Re: [PATCH] memcg: add hierarchical effective limits for v2

From: Shakeel Butt
Date: Thu Feb 06 2025 - 17:25:27 EST


Oops, I forgot to CC Andrew.

On Wed, Feb 05, 2025 at 02:20:29PM -0800, Shakeel Butt wrote:
> Memcg-v1 exposes hierarchical_[memory|memsw]_limit counters in its
> memory.stat file which applications can use to get their effective limit
> which is the minimum of limits of itself and all of its ancestors. This
> is pretty useful in environments where cgroup namespace is used and the
> application does not have access to the full view of the cgroup
> hierarchy. Let's expose effective limits for memcg v2 as well.
>
> Signed-off-by: Shakeel Butt <shakeel.butt@xxxxxxxxx>
> ---
> Documentation/admin-guide/cgroup-v2.rst | 24 +++++++++++++
> mm/memcontrol.c | 48 +++++++++++++++++++++++++
> 2 files changed, 72 insertions(+)
>
> diff --git a/Documentation/admin-guide/cgroup-v2.rst b/Documentation/admin-guide/cgroup-v2.rst
> index cb1b4e759b7e..175e9435ad5c 100644
> --- a/Documentation/admin-guide/cgroup-v2.rst
> +++ b/Documentation/admin-guide/cgroup-v2.rst
> @@ -1311,6 +1311,14 @@ PAGE_SIZE multiple when read back.
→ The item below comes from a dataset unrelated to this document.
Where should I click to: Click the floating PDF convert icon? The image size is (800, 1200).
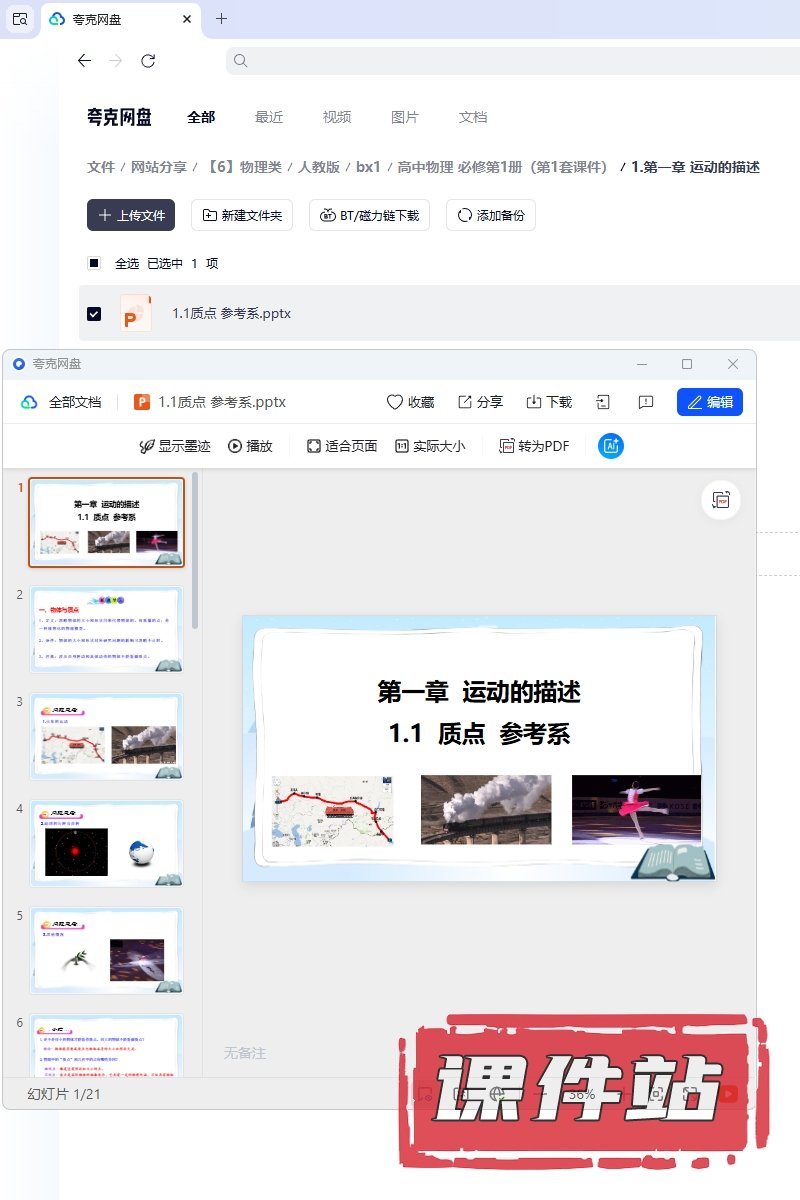tap(721, 500)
> Caller could retry them differently, return into userspace
> as -ENOMEM or silently ignore in cases like disk readahead.
>
> + memory.max.effective
> + A read-only single value file which exists on non-root cgroups.
> +
> + The effective limit of the cgroup i.e. the minimum memory.max
> + of all ancestors including itself. This is useful for environments
> + where cgroup namespace is being used and the application does not
> + have full view of the hierarchy.
> +
> memory.reclaim
> A write-only nested-keyed file which exists for all cgroups.
>
> @@ -1726,6 +1734,14 @@ The following nested keys are defined.
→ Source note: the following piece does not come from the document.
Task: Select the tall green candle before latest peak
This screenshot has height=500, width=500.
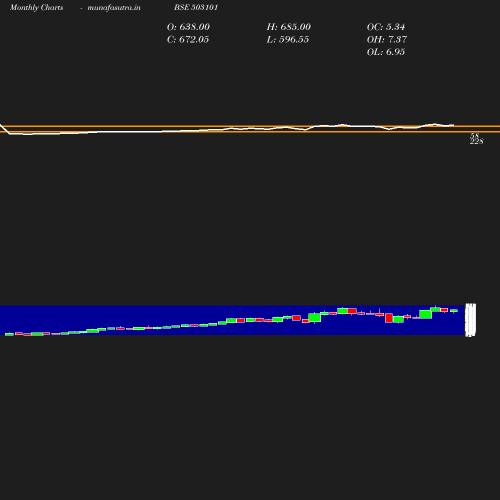Action: pos(426,314)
> Swap usage hard limit. If a cgroup's swap usage reaches this
> limit, anonymous memory of the cgroup will not be swapped out.
>
> + memory.swap.max.effective
> + A read-only single value file which exists on non-root cgroups.
> +
> + The effective limit of the cgroup i.e. the minimum memory.swap.max
> + of all ancestors including itself. This is useful for environments
> + where cgroup namespace is being used and the application does not
> + have full view of the hierarchy.
> +
> memory.swap.events
> A read-only flat-keyed file which exists on non-root cgroups.
> The following entries are defined. Unless specified
> @@ -1766,6 +1782,14 @@ The following nested keys are defined.
> limit, it will refuse to take any more stores before existing
> entries fault back in or are written out to disk.
>
> + memory.zswap.max.effective
> + A read-only single value file which exists on non-root cgroups.
> +
> + The effective limit of the cgroup i.e. the minimum memory.zswap.max
> + of all ancestors including itself. This is useful for environments
> + where cgroup namespace is being used and the application does not
> + have full view of the hierarchy.
> +
> memory.zswap.writeback
> A read-write single value file. The default value is "1".
> Note that this setting is hierarchical, i.e. the writeback would be
> diff --git a/mm/memcontrol.c b/mm/memcontrol.c
> index cae1c2e0cc71..8d21c1a44220 100644
> --- a/mm/memcontrol.c
> +++ b/mm/memcontrol.c
> @@ -4161,6 +4161,17 @@ static int memory_max_show(struct seq_file *m, void *v)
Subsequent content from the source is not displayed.